- **EXTRACT PROVIDED**

--------

TALLAHASSEE, Fla. – State lawmakers on Thursday considered a proposal that could eliminate salaries for county school board members.
The House Education & Employment Committee passed a bill (HB 1467), filed by Rep. Sam Garrison, R-Fleming Island, that would repeal parts of state law that include school board salaries. It was approved mainly on party lines.
Salaries are based on a formula that includes county populations.
They range this year from $26,965 in Liberty County to $47,189 in Broward, Hillsborough, Miami-Dade, Orange and Palm Beach counties, according to a House staff analysis.
“The purpose of this bill is to try to make the education of our children better,” Garrison said. “The structure, the way we do these sorts of things to where we are having parents incentivized to be in these positions, engaged in their schools. We want parental involvement in schools. Period.”
Marie-Claire Leman is a mother of three who worries average people won’t serve.
“It’s practically a guarantee that average people that are neither wealthy or politicians will be able to run and serve,” said Leman, who also has an organization, Fund Education Now.
Democrats, in general, voted no.
“These are folks that I want to take their jobs seriously. They are in charge of our kids’ safety” said state Rep. Anna Eskamani, D-Orlando.

--------

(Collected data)
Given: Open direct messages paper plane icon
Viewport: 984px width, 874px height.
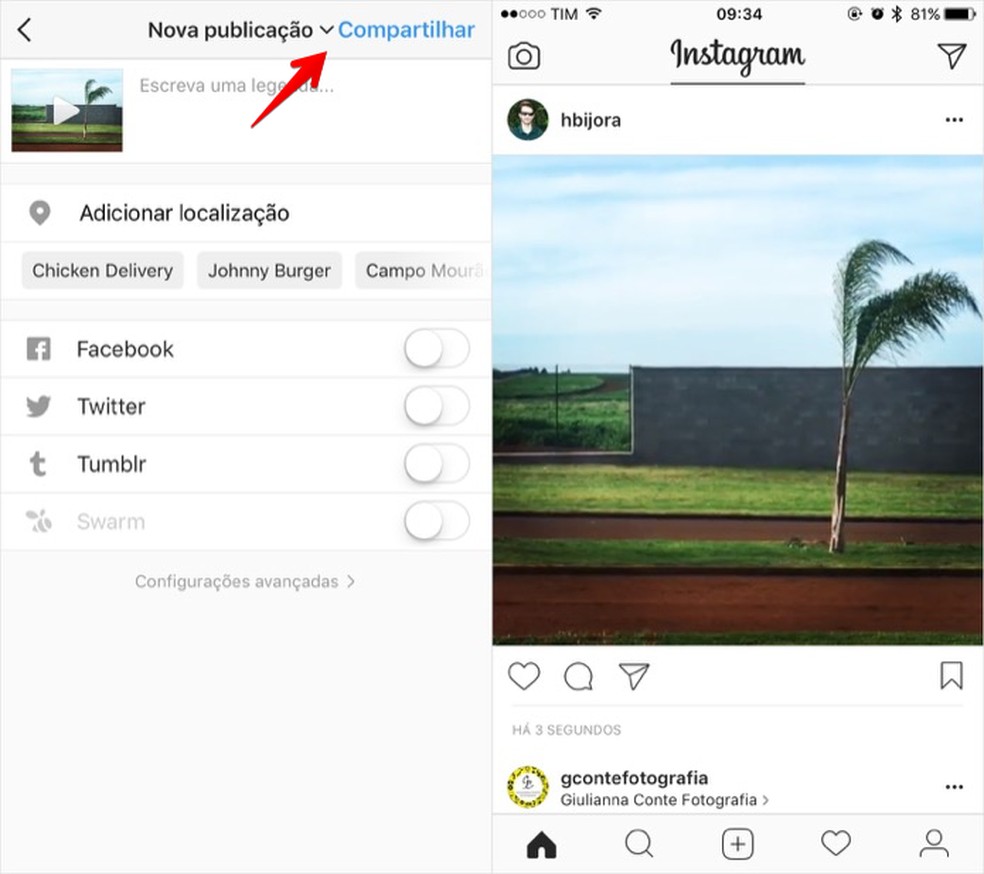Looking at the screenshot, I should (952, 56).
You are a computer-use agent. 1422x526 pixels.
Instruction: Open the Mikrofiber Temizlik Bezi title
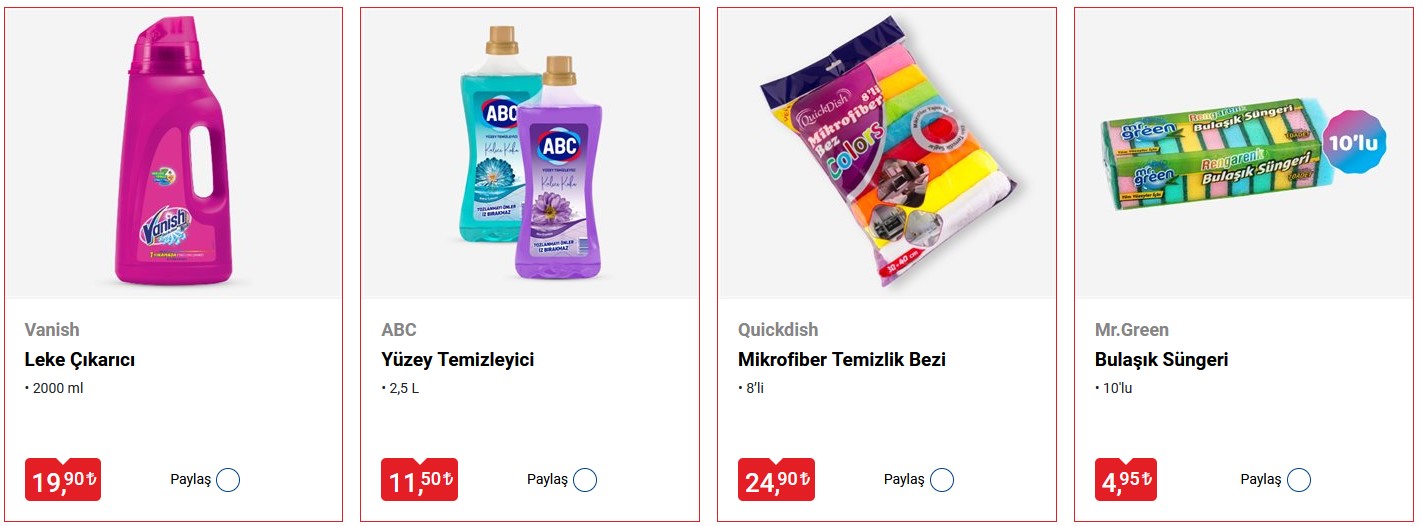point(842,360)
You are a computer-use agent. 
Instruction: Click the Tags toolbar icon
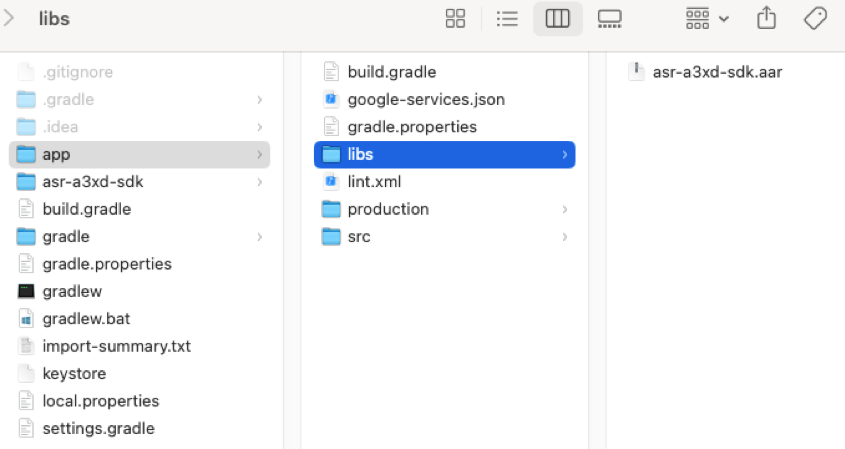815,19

--------

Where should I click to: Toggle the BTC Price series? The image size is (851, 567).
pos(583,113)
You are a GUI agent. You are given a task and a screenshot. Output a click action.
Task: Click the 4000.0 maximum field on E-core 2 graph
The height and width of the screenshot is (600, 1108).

--------

- **QUESTIONS TO ANSWER**
1 – Can you restate, more concisely, the paragraph of the school board salary article that begins "The House Education & Employment Committee passed a bill" while keeping its main facts?
2 – How would the article on the school board salary bill continue after its final paragraph?
The collected data is a separate set of material from the article.

- **ACTIVITY ANSWERS**
1 – Mostly along party lines, the House Education & Employment Committee approved Rep. Sam Garrison's (R-Fleming Island) bill, HB 1467, which would repeal the parts of state law covering school board salaries.

2 –
Garrison’s bill also would make a series of changes related to instructional materials and library books in public schools.
In addition, there are efforts to impose term limits, and another bill would require partisan labels.
State Sen. Dennis Baxley, R-Ocala, is behind term limits. He believes the coronavirus pandemic has opened eyes.
“It opened up the door for parents to know a lot more about what was going on in education and not going on in the education of their children,” Baxley said.
And state Sen. Joe Gruters, R-Sarasota, says it is dishonest for candidates to run without a party label.
“Shine a light on where people are on the issues and the easiest way is to have people run with partisan designation,” said Gruters, who is also the chair of the Republican Party of Florida.
And what we are being told is that meetings on all three bills are being held to sort out which, if any, of the concepts can find enough traction to pass.
The Florida School Boards Association did not speak at Thursday’s hearing, but it did say salaries are important for people who will be managing million-dollar and billion-dollar budgets.